> _The request_
Reproduce every line of the listing below verbatim, with no changes.

* Start Stored records *

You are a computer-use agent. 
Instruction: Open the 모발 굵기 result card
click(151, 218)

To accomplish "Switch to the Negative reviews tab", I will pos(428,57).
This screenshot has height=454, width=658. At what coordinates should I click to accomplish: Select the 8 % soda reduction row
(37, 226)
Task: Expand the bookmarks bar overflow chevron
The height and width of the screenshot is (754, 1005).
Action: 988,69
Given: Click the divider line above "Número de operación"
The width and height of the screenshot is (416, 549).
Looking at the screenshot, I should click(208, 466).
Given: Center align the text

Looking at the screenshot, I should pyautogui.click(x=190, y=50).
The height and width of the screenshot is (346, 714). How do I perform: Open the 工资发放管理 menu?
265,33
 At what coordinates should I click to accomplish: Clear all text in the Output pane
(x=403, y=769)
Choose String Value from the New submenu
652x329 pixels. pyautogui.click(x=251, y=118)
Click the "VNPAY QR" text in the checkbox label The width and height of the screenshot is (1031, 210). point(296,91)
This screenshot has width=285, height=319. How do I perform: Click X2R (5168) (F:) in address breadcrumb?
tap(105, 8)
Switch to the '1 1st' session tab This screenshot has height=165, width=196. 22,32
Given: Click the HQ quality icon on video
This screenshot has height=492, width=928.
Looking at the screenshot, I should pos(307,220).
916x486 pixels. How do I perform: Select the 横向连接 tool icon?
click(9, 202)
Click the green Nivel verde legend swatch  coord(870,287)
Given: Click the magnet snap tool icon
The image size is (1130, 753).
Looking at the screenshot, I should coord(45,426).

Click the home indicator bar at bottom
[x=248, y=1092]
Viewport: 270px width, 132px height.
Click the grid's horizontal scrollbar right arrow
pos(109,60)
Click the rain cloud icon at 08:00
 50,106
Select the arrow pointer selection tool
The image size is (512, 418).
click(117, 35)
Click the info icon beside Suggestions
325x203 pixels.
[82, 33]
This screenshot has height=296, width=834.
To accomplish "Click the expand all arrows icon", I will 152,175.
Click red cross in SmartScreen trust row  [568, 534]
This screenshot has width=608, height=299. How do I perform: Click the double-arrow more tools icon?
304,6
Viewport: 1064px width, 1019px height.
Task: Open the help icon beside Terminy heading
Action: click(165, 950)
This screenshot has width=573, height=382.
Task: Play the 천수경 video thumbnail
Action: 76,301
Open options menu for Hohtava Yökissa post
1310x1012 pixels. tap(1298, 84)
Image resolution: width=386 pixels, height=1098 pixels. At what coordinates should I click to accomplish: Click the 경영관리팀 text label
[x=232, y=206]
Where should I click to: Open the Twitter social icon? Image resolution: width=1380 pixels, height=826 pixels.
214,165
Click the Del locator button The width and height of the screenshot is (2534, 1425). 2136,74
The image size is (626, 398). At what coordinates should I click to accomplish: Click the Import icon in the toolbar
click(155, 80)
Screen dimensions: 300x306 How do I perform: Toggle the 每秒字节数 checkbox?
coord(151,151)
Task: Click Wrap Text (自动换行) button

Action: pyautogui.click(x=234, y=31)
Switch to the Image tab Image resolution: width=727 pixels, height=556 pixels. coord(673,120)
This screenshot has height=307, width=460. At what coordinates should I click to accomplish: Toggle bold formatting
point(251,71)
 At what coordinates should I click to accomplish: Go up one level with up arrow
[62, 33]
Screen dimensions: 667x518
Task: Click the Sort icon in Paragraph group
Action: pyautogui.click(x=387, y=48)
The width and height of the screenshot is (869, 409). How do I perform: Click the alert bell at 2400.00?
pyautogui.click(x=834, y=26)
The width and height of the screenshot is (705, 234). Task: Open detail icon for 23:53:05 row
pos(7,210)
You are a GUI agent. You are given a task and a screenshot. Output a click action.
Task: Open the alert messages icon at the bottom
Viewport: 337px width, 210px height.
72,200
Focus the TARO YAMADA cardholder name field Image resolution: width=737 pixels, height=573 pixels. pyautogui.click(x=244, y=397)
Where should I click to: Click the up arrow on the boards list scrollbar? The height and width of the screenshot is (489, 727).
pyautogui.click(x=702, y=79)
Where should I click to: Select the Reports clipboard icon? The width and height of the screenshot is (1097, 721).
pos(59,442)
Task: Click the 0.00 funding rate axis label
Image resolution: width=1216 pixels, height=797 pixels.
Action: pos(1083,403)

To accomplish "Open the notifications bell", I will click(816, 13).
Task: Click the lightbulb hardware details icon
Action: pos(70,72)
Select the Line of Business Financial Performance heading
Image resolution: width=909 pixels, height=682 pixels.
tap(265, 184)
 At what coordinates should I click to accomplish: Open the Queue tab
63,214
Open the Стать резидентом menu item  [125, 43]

* End Stored records *

> _Result of this exercise_
You are a computer-use agent. 
Instruction: Open the 모발 굵기 result card
click(151, 218)

To accomplish "Switch to the Negative reviews tab", I will pos(428,57).
This screenshot has height=454, width=658. At what coordinates should I click to accomplish: Select the 8 % soda reduction row
(37, 226)
Task: Expand the bookmarks bar overflow chevron
The height and width of the screenshot is (754, 1005).
Action: 988,69
Given: Click the divider line above "Número de operación"
The width and height of the screenshot is (416, 549).
Looking at the screenshot, I should click(208, 466).
Given: Center align the text

Looking at the screenshot, I should pyautogui.click(x=190, y=50).
The height and width of the screenshot is (346, 714). How do I perform: Open the 工资发放管理 menu?
265,33
 At what coordinates should I click to accomplish: Clear all text in the Output pane
(x=403, y=769)
Choose String Value from the New submenu
652x329 pixels. pyautogui.click(x=251, y=118)
Click the "VNPAY QR" text in the checkbox label The width and height of the screenshot is (1031, 210). point(296,91)
This screenshot has width=285, height=319. How do I perform: Click X2R (5168) (F:) in address breadcrumb?
tap(105, 8)
Switch to the '1 1st' session tab This screenshot has height=165, width=196. 22,32
Given: Click the HQ quality icon on video
This screenshot has height=492, width=928.
Looking at the screenshot, I should pos(307,220).
916x486 pixels. How do I perform: Select the 横向连接 tool icon?
click(9, 202)
Click the green Nivel verde legend swatch  coord(870,287)
Given: Click the magnet snap tool icon
The image size is (1130, 753).
Looking at the screenshot, I should coord(45,426).

Click the home indicator bar at bottom
[x=248, y=1092]
Viewport: 270px width, 132px height.
Click the grid's horizontal scrollbar right arrow
pos(109,60)
Click the rain cloud icon at 08:00
 50,106
Select the arrow pointer selection tool
The image size is (512, 418).
click(117, 35)
Click the info icon beside Suggestions
325x203 pixels.
[82, 33]
This screenshot has height=296, width=834.
To accomplish "Click the expand all arrows icon", I will 152,175.
Click red cross in SmartScreen trust row  [568, 534]
This screenshot has width=608, height=299. How do I perform: Click the double-arrow more tools icon?
304,6
Viewport: 1064px width, 1019px height.
Task: Open the help icon beside Terminy heading
Action: click(165, 950)
This screenshot has width=573, height=382.
Task: Play the 천수경 video thumbnail
Action: 76,301
Open options menu for Hohtava Yökissa post
1310x1012 pixels. tap(1298, 84)
Image resolution: width=386 pixels, height=1098 pixels. At what coordinates should I click to accomplish: Click the 경영관리팀 text label
[x=232, y=206]
Where should I click to: Open the Twitter social icon? Image resolution: width=1380 pixels, height=826 pixels.
214,165
Click the Del locator button The width and height of the screenshot is (2534, 1425). 2136,74
The image size is (626, 398). At what coordinates should I click to accomplish: Click the Import icon in the toolbar
click(155, 80)
Screen dimensions: 300x306 How do I perform: Toggle the 每秒字节数 checkbox?
coord(151,151)
Task: Click Wrap Text (自动换行) button

Action: pyautogui.click(x=234, y=31)
Switch to the Image tab Image resolution: width=727 pixels, height=556 pixels. coord(673,120)
This screenshot has height=307, width=460. At what coordinates should I click to accomplish: Toggle bold formatting
point(251,71)
 At what coordinates should I click to accomplish: Go up one level with up arrow
[62, 33]
Screen dimensions: 667x518
Task: Click the Sort icon in Paragraph group
Action: pyautogui.click(x=387, y=48)
The width and height of the screenshot is (869, 409). How do I perform: Click the alert bell at 2400.00?
pyautogui.click(x=834, y=26)
The width and height of the screenshot is (705, 234). Task: Open detail icon for 23:53:05 row
pos(7,210)
You are a GUI agent. You are given a task and a screenshot. Output a click action.
Task: Open the alert messages icon at the bottom
Viewport: 337px width, 210px height.
72,200
Focus the TARO YAMADA cardholder name field Image resolution: width=737 pixels, height=573 pixels. pyautogui.click(x=244, y=397)
Where should I click to: Click the up arrow on the boards list scrollbar? The height and width of the screenshot is (489, 727).
pyautogui.click(x=702, y=79)
Where should I click to: Select the Reports clipboard icon? The width and height of the screenshot is (1097, 721).
pos(59,442)
Task: Click the 0.00 funding rate axis label
Image resolution: width=1216 pixels, height=797 pixels.
Action: pos(1083,403)

To accomplish "Open the notifications bell", I will click(816, 13).
Task: Click the lightbulb hardware details icon
Action: pos(70,72)
Select the Line of Business Financial Performance heading
Image resolution: width=909 pixels, height=682 pixels.
tap(265, 184)
 At what coordinates should I click to accomplish: Open the Queue tab
63,214
Open the Стать резидентом menu item  [125, 43]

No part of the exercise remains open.